Aracne

Si può descrivere il morire? È possibile dare una rappresentazione dell’attraversamento di quella linea che separa la vita dalla morte?
Qualche medico, come lo psichiatra Eugenio Borgna in L’arcipelago delle emozioni, lo ha tentato connotando quei momenti come «l’ora che non ha più sorelle: nel venir meno di ogni continuità temporale, di ogni possibile trascendenza nel futuro». Insomma, una sorta di uscita dalla dimensione temporale. Dal canto loro scrittori come Tomasi di Lampedusa nel Gattopardo o Camus in La morte felice hanno rappresentato il trapasso come lo spegnersi dei rumori del mondo – quello del mare, nel loro caso – come se si venisse risucchiati all’interno della natura, non più spettatori, ma parte di essa.
Nessuno però è riuscito a rappresentare il morire con altrettanta intensità, plasticità ed emozione come il pittore Ferdinand Hodler (Berna 1853-Ginevra 1918).
Il professor Giovanni Ceccarelli – medico pediatra, altresì laureato in Studi storico-artistici – ci racconta in questo libro la malattia e la morte di una giovane donna, Valentine Godé-Darel, cui Hodler era sentimentalmente legato. Il pittore segue passo passo con i suoi ritratti e i suoi disegni l’inesorabile progredire del cancro che distrugge il corpo della sua amata.

Esercizi:
A. Elenca tutti i titoli di opere citati nel testo fornito.
B. Rispondi alle seguenti domande sul testo fornito, una per riga:
(i) Che professione esercita Eugenio Borgna?
(ii) In quale città e in quale anno è nato Ferdinand Hodler?
(iii) Quale malattia colpisce Valentine Godé-Darel?
C. Riscrivi la parte del testo fornito che si apre con le parole "Qualche medico, come" e si chiude con "parte di essa.", scambiando "mare" con "fiume".

Elenco dati:

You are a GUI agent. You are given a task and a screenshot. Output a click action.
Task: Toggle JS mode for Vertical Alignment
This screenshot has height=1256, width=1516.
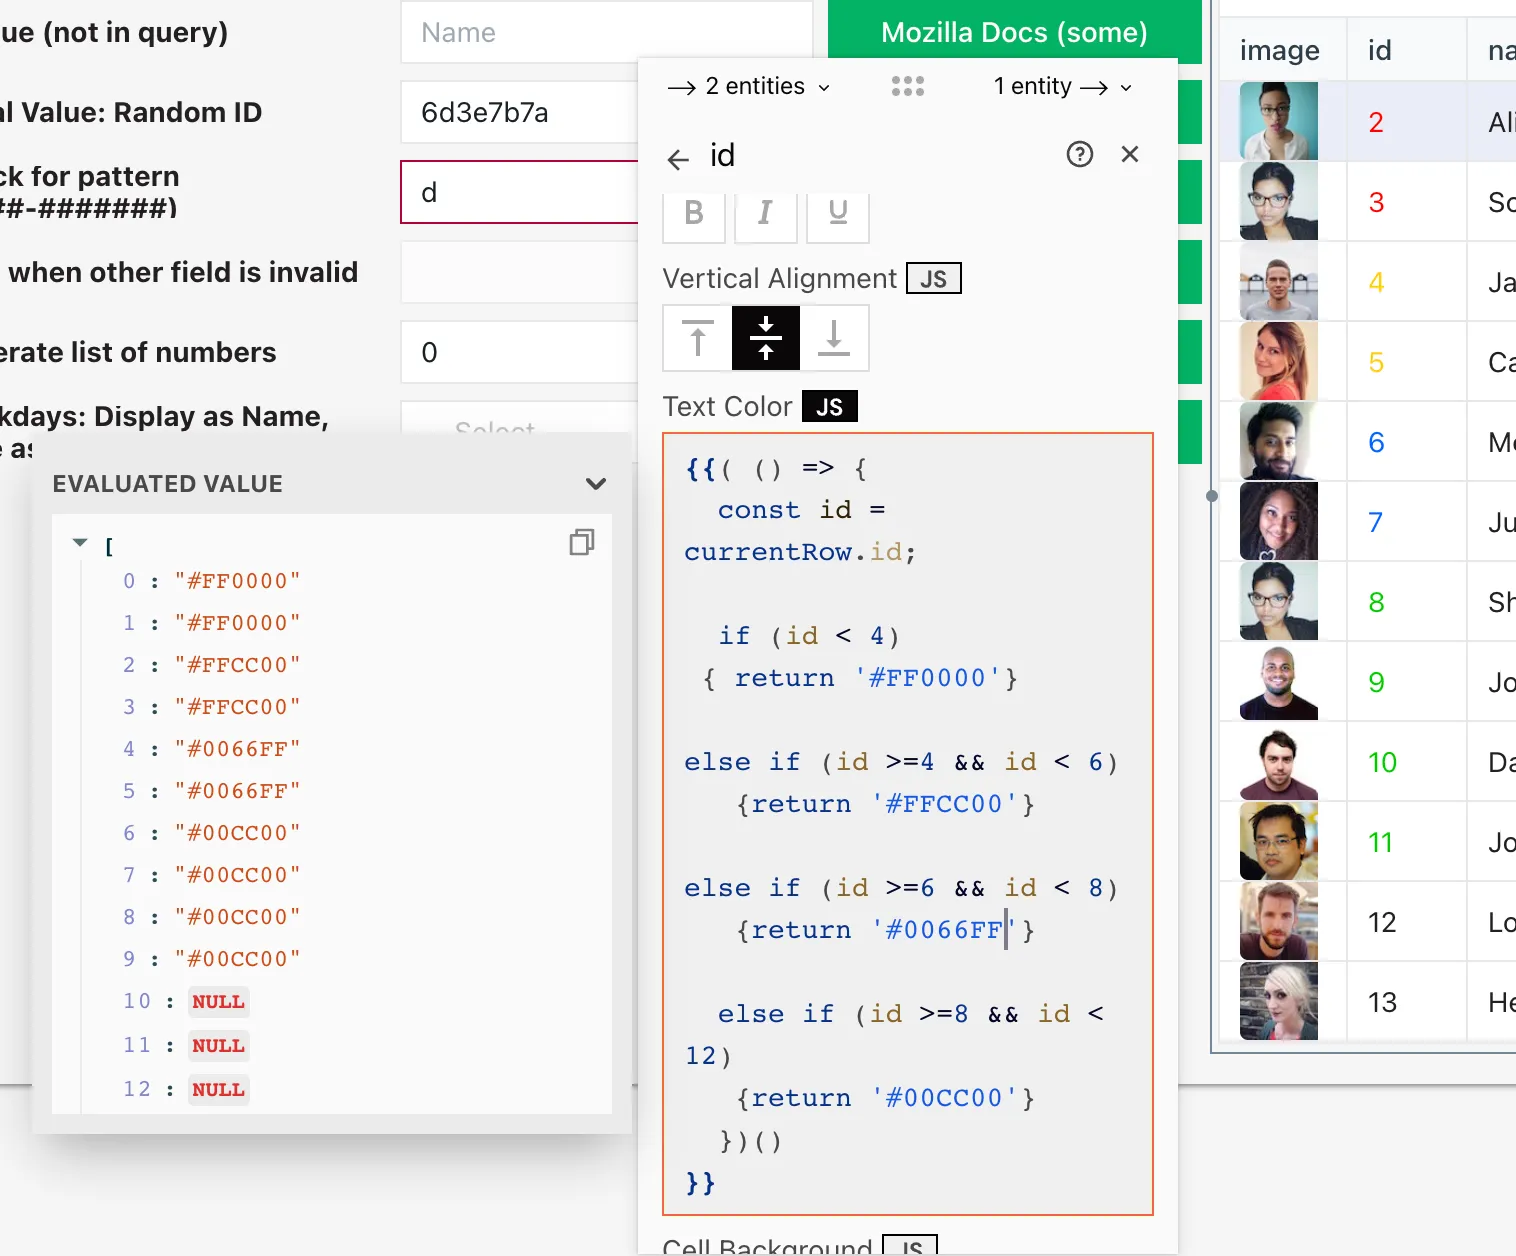(x=933, y=279)
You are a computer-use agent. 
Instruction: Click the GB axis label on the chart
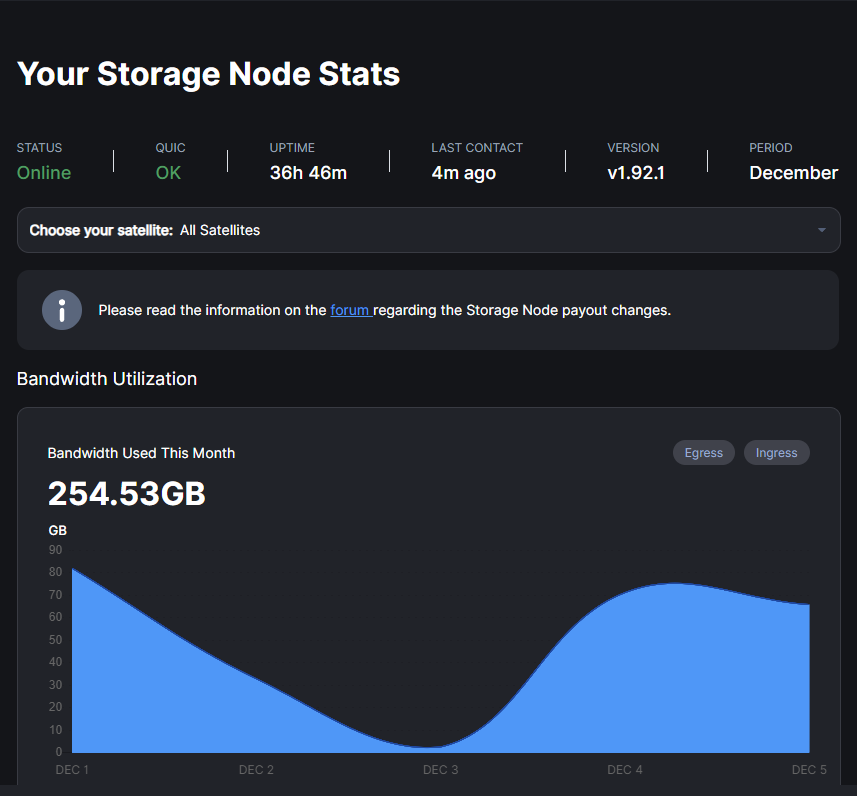click(x=57, y=530)
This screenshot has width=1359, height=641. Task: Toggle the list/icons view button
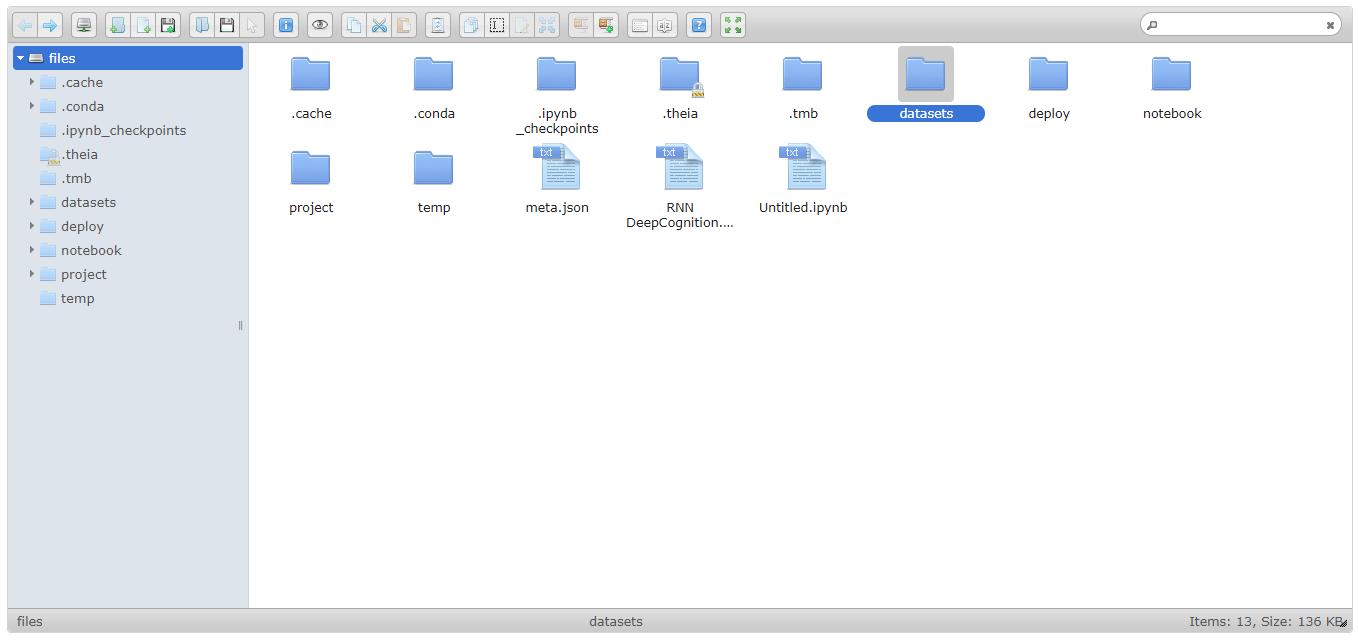pos(640,25)

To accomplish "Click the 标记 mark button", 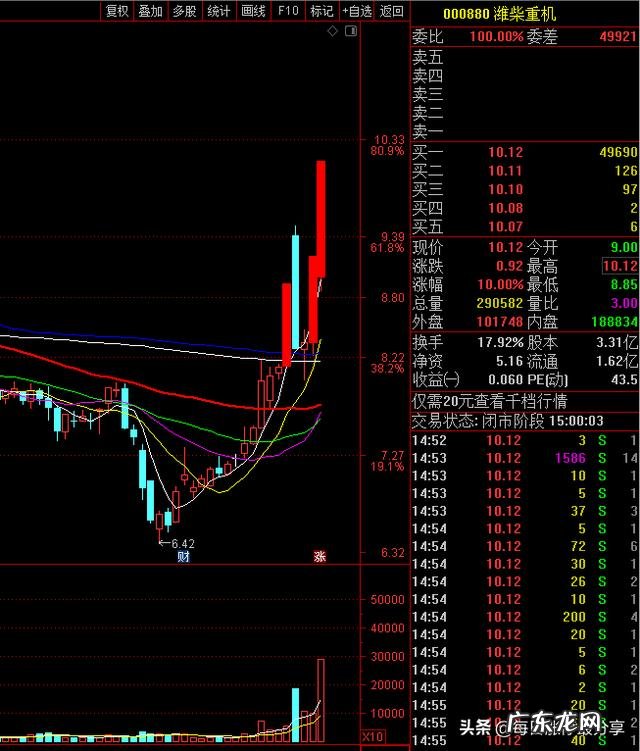I will click(x=322, y=11).
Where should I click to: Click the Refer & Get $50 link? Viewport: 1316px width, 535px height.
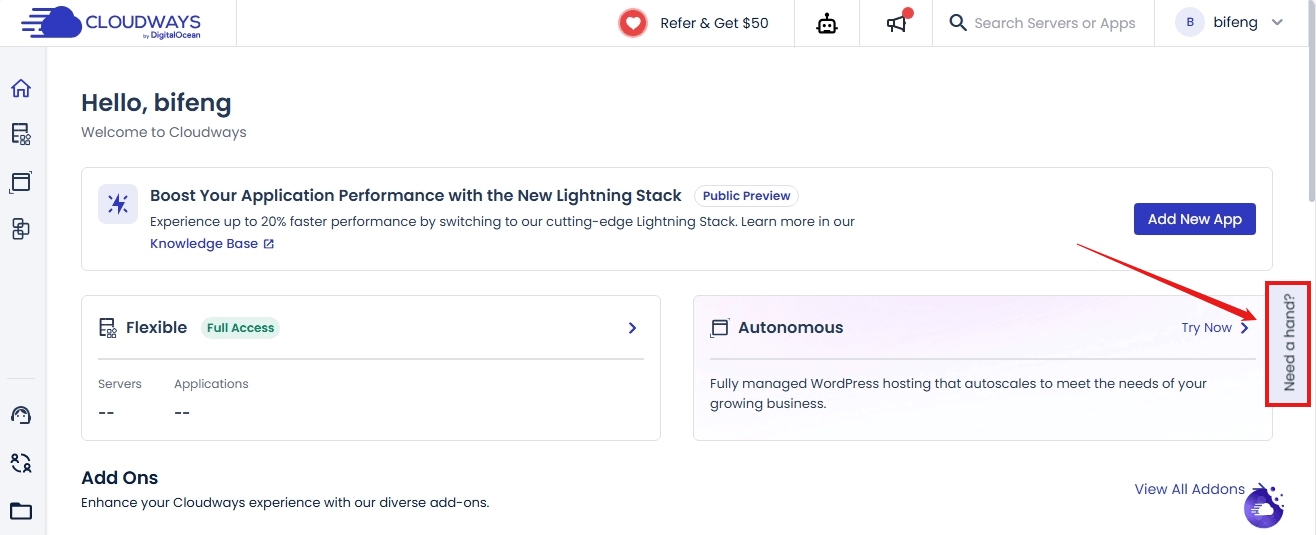click(714, 23)
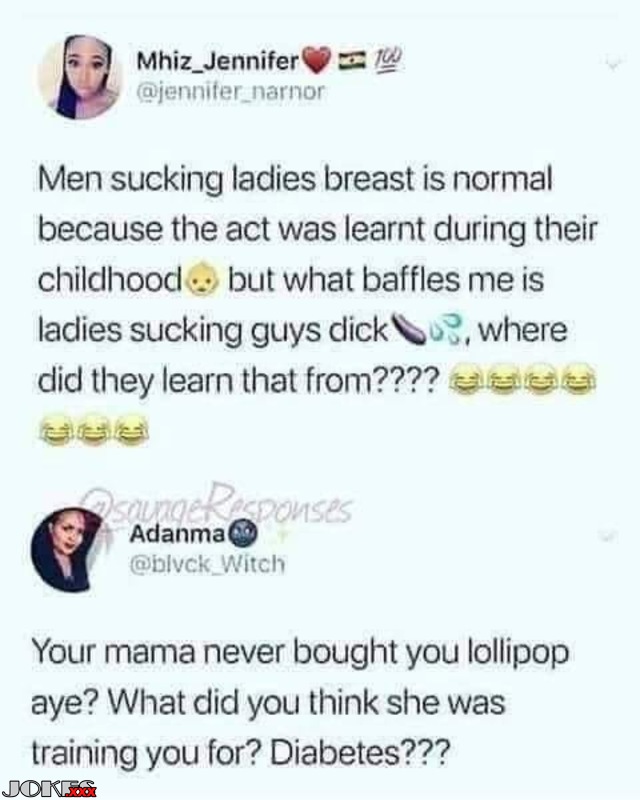Click the tweet text starting Men sucking
The image size is (640, 800).
(x=317, y=305)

Risultati:
A.
L’arcipelago delle emozioni
Gattopardo
La morte felice

B.
(i) Borgna è psichiatra.
(ii) Hodler è nato a Berna nel 1853.
(iii) Valentine Godé-Darel è colpita dal cancro.

C.
Qualche medico, come lo psichiatra Eugenio Borgna in L’arcipelago delle emozioni, lo ha tentato connotando quei momenti come «l’ora che non ha più sorelle: nel venir meno di ogni continuità temporale, di ogni possibile trascendenza nel futuro». Insomma, una sorta di uscita dalla dimensione temporale. Dal canto loro scrittori come Tomasi di Lampedusa nel Gattopardo o Camus in La morte felice hanno rappresentato il trapasso come lo spegnersi dei rumori del mondo – quello del fiume, nel loro caso – come se si venisse risucchiati all’interno della natura, non più spettatori, ma parte di essa.